Work instruction: Each line of the data below holding the word "page" must be copied.

Data for processing:

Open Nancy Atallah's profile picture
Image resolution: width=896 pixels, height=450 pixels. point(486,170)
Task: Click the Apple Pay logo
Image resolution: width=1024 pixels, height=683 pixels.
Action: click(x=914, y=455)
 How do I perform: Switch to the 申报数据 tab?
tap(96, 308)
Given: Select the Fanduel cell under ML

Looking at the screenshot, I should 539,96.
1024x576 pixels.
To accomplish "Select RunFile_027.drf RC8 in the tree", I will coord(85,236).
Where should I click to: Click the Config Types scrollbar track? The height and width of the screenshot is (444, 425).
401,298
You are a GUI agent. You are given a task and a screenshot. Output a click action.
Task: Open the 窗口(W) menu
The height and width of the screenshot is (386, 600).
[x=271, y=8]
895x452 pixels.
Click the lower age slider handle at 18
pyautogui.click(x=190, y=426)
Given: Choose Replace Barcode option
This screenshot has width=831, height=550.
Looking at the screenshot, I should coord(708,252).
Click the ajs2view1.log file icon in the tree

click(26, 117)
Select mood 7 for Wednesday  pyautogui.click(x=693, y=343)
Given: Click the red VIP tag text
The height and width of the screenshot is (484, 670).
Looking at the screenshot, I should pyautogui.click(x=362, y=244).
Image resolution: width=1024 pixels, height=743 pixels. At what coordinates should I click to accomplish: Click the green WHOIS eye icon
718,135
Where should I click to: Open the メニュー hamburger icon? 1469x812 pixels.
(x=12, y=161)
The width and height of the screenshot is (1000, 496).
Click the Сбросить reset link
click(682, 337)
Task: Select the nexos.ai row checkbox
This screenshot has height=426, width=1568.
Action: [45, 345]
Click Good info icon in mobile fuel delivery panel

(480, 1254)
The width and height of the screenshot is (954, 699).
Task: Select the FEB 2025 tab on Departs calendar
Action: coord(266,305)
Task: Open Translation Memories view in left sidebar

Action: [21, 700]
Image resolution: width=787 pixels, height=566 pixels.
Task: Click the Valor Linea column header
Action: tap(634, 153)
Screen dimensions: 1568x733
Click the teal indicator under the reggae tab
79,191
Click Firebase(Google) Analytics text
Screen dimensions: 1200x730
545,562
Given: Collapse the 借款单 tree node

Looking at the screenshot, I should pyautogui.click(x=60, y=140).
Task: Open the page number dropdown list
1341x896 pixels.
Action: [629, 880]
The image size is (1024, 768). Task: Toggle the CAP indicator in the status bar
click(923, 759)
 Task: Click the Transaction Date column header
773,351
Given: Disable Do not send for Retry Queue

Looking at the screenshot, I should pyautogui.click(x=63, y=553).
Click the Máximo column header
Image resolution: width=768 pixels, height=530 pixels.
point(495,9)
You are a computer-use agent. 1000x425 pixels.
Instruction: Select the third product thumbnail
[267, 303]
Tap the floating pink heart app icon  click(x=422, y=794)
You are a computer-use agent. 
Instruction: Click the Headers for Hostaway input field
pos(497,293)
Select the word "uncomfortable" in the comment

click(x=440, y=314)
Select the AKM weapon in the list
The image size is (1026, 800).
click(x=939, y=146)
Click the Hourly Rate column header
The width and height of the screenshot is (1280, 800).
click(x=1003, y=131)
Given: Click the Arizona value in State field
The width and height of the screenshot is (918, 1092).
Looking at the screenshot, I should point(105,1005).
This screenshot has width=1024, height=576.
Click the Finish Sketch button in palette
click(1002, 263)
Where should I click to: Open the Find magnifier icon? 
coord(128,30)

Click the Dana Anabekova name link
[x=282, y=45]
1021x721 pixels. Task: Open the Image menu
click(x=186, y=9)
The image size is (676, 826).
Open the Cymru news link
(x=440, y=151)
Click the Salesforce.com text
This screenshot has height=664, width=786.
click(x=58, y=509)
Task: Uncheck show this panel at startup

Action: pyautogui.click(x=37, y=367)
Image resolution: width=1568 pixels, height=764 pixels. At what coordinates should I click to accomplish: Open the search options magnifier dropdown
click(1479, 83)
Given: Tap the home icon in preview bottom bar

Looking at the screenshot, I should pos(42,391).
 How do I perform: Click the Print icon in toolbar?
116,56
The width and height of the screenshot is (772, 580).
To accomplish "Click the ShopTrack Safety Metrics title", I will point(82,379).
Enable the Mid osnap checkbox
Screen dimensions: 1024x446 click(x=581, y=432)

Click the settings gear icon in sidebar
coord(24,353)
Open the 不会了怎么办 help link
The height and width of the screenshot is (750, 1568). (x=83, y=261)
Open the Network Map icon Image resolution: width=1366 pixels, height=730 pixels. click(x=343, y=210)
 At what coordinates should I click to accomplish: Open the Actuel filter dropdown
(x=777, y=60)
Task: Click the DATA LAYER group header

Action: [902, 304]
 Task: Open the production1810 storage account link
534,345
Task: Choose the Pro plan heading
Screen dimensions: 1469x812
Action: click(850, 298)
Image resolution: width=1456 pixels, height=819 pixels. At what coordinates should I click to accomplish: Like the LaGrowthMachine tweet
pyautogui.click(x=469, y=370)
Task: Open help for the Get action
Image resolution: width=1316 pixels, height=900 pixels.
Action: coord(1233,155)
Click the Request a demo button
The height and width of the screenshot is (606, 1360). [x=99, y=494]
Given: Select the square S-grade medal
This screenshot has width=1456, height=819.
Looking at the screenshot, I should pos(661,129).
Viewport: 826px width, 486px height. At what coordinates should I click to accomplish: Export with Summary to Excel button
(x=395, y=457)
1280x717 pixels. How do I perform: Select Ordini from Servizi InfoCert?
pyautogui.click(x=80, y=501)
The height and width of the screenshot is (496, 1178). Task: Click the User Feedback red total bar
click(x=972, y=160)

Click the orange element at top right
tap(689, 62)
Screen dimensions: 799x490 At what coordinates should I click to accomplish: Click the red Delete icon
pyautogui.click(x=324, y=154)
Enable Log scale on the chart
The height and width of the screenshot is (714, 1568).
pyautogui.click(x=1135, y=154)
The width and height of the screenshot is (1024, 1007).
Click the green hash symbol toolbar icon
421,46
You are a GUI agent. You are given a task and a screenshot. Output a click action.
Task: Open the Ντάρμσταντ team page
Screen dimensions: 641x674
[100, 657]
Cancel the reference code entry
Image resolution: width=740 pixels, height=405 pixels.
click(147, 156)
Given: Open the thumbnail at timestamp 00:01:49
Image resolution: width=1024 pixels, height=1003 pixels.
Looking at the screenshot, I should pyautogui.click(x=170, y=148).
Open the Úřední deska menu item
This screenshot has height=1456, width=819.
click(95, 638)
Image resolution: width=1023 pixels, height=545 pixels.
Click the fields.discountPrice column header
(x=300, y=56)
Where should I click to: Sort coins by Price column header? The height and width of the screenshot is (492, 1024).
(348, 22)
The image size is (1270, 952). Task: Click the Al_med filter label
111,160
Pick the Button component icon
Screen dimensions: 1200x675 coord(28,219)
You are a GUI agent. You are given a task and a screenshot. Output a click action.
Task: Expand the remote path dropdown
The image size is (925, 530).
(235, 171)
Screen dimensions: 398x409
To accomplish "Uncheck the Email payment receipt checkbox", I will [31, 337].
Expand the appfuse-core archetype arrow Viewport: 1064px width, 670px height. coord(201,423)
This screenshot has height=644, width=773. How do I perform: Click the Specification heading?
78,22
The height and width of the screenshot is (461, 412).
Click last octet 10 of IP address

Solution for this problem:
Task: Open the page number dropdown list
Task: Open the Ντάρμσταντ team page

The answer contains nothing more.